17. Uso de um CAR, de acordo com a reivindicação 15 ou 16, caracterizado pelo fato de que o agente é selecionado a partir de: ácido 3-quinolinacético, 4-(2,3-di-hidropirano[4,3,2- de]quinolin-7-il)-α-(1,1-dimetiletoxi)-2-metil-, (αS,4R)-; e ácido 3-quinolinacético, 4-(3,4-di-hidro-2H-1-benzopiran-6- il)-α-(1,1-dimetiletoxi)-2-metil-.

18. Polinucleotídeo, caracterizado pelo fato de que codifica a cadeia de sinalização e/ou a cadeia de não sinalização do CAR, como definido em qualquer uma das reivindicações 1 a 14.

19. Vetor de expressão, caracterizado pelo fato de que compreende um polinucleotídeo, como definido na reivindicação 16.

20. Célula imunomoduladora, caracterizada pelo fato de que compreende o sistema de receptor antigênico quimérico (CAR), como definido em qualquer uma das reivindicações 1 a 14.

21. Célula imunomoduladora, de acordo com a reivindicação 20, caracterizada pelo fato de que é derivada de um linfócito T inflamatório, linfócito T citotóxico, linfócito T regulador ou linfócito T auxiliar.

22. Célula imunomoduladora, de acordo com a reivindicação 20 ou 21, caracterizada pelo fato de que é para uso em terapia.

23. Composição farmacêutica, caracterizada pelo fato de que compreende uma pluralidade de células imunomoduladoras, como definida na reivindicação 20 ou 21.

24. Método de tratamento e/ou prevenção de uma doença, caracterizado pelo fato de que compreende administrar a composição farmacêutica, como definida na reivindicação 23, a um indivíduo.

25. Método, de acordo com a reivindicação 24, caracterizado pelo fato de que compreende ainda administrar um agente que rompe a interação entre o domínio catalítico do núcleo (CCD) da proteína integrase de HIV ou uma variante funcional da mesma e a proteína fator de crescimento derivado do epitélio da íris humana (LEDGF/p75) ou fragmentos funcionais ou variantes da mesma.
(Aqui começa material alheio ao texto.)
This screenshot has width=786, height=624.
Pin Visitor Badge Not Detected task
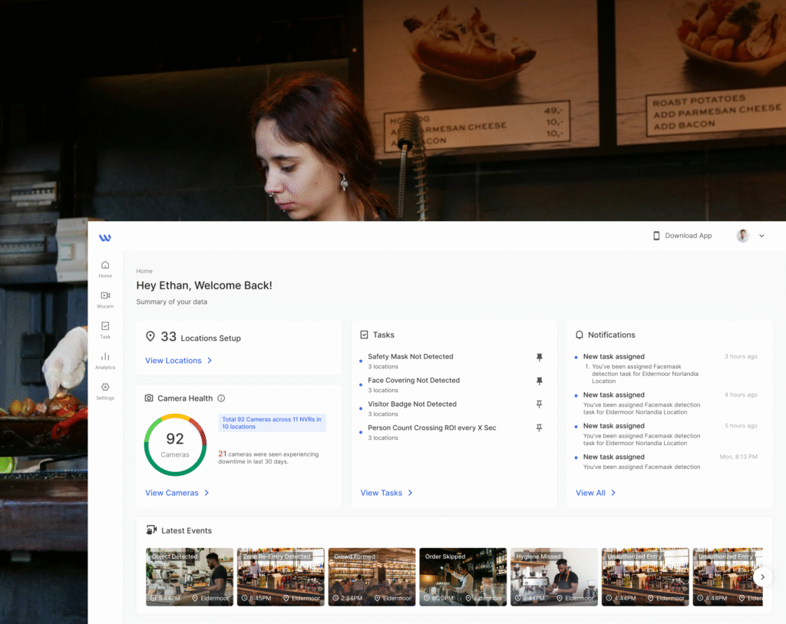[x=539, y=404]
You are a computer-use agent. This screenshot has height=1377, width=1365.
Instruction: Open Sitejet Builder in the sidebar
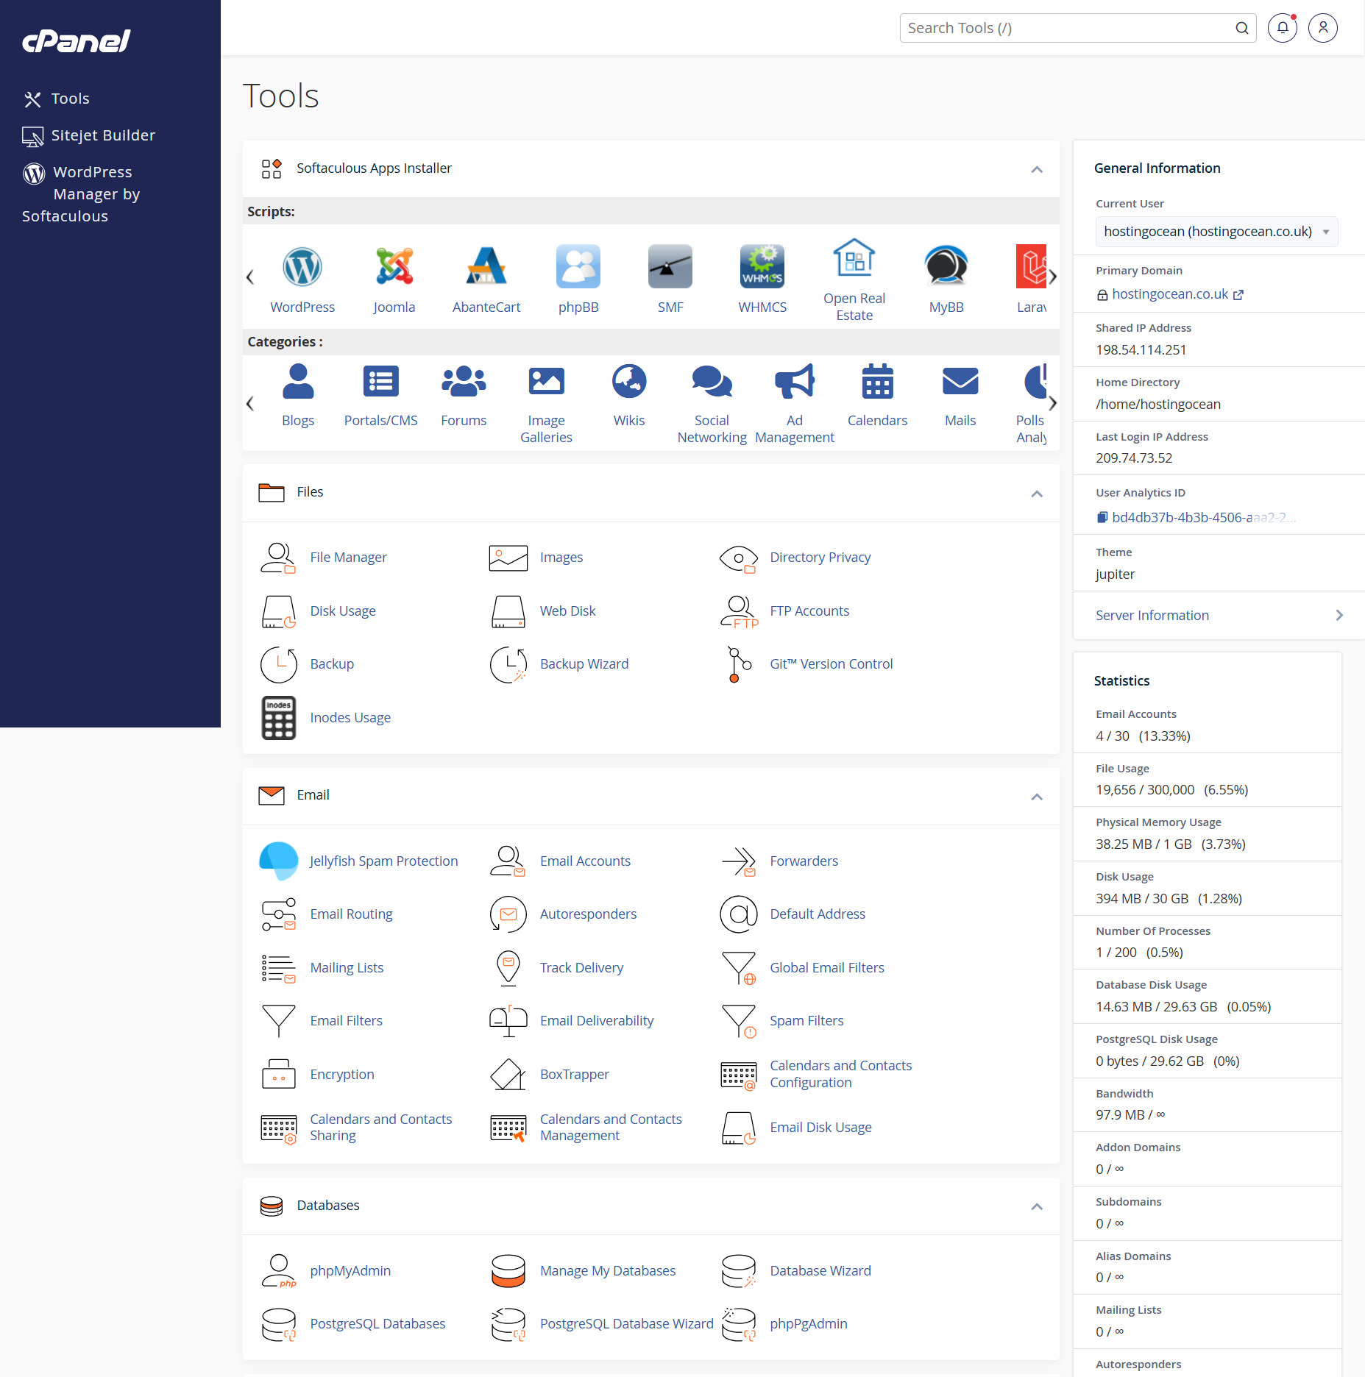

26. Método, de acordo com a reivindicação 25, caracterizado pelo fato de que o agente é administrado ao paciente antes, simultaneamente ou após a composição farmacêutica.

27. Método de produção de uma célula imunomoduladora, como definida na reivindicação 20, 21 ou 22, caracterizado pelo fato de que compreende: (a) fornecer uma célula imunomoduladora; (b) transduzir ou transfectar o polinucleotídeo, como definido na reivindicação 18, ou o vetor de expressão, como definido na reivindicação 19, na dita célula imunomoduladora; e (c) expressar o dito polinucleotídeo ou o dito vetor de expressão na célula imunomoduladora.

28. Método, de acordo com a reivindicação 27, caracterizado pelo fato de que a célula imunomoduladora é alogênica ou autóloga.

29. Célula imunomoduladora, caracterizada pelo fato de que é obtida por meio do método, como definido na reivindicação 27 ou 28.

30. Método de inibição do CAR, como definida na reivindicação 20, 21 ou 22, em um indivíduo que compreende a célula imunomoduladora, como definido na reivindicação 24, 25 ou 29, caracterizado pelo fato de que compreende administrar ao indivíduo um agente que inibe a interação integrase de HIV-LEDGF/p75.